__What you have to do__: When you reach the line containing "Click the empty cell under 考试地点", begin reproducing the lines exactly and continue through the end of the listing, leaving out the pictures.

· · ·

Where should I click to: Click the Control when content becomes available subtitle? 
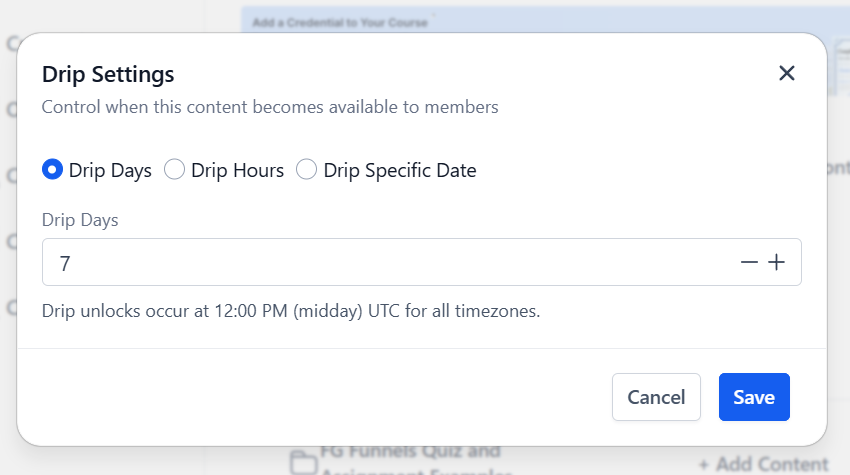270,107
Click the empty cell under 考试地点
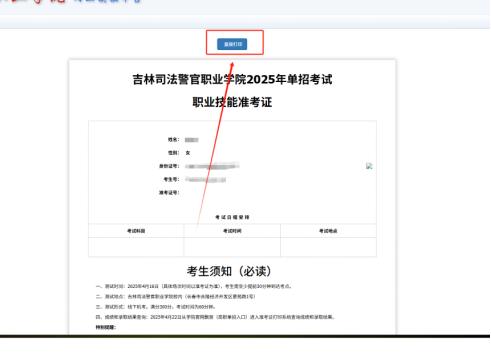 pos(328,247)
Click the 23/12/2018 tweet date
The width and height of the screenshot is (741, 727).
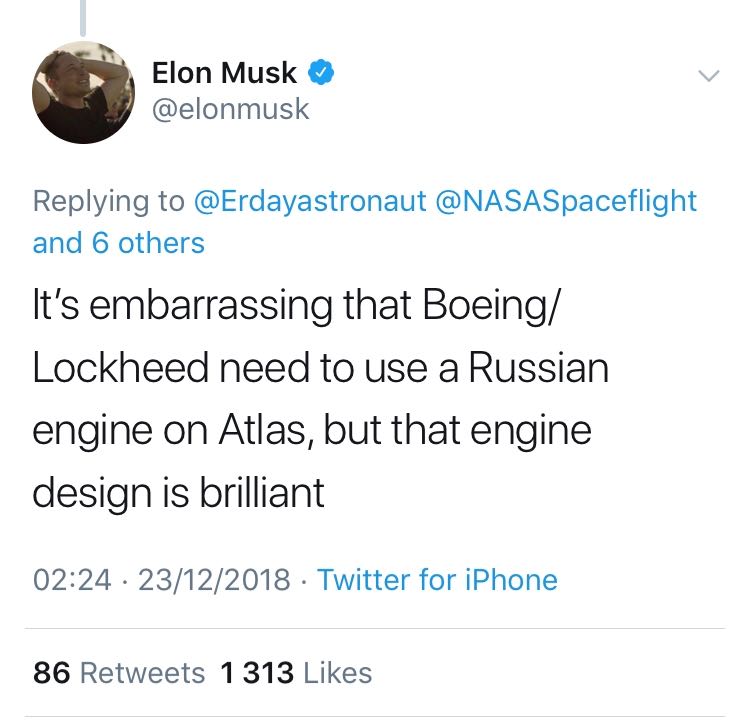click(x=214, y=580)
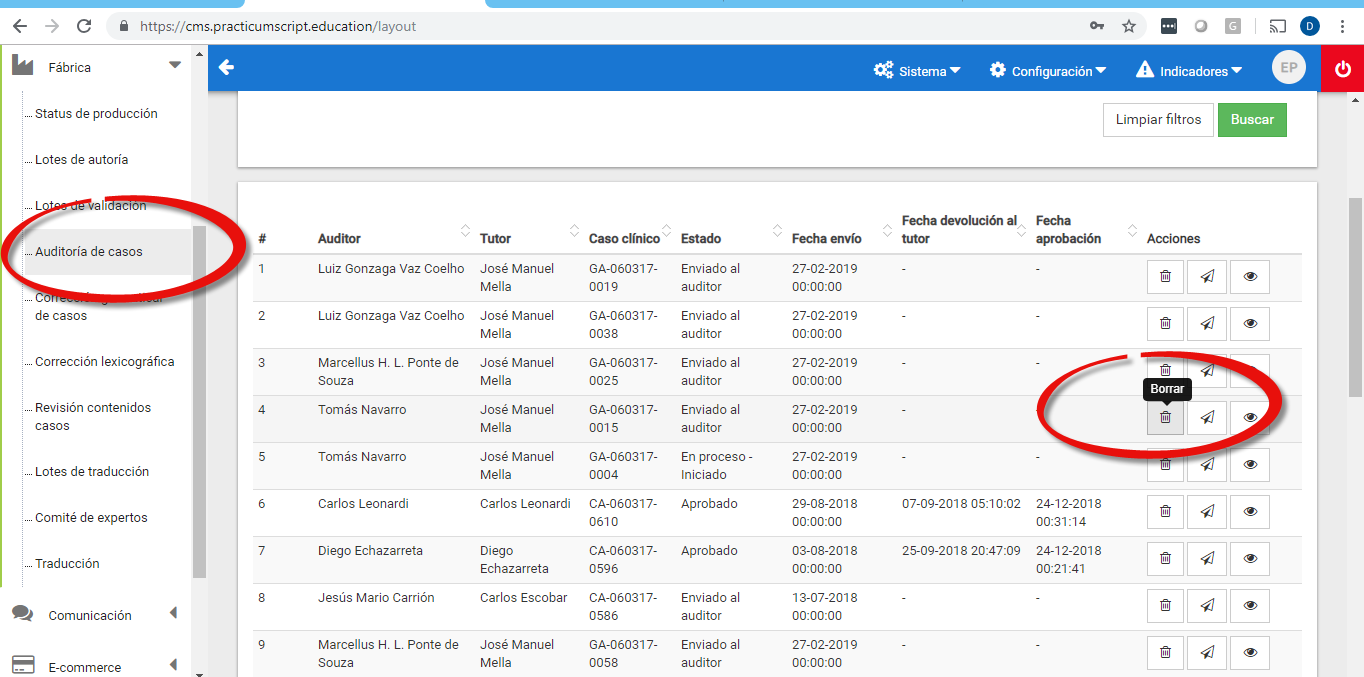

· · ·

__Task response__:
Click the empty cell under 考试地点
 pos(328,247)
Click the 23/12/2018 tweet date
The width and height of the screenshot is (741, 727).
click(x=214, y=580)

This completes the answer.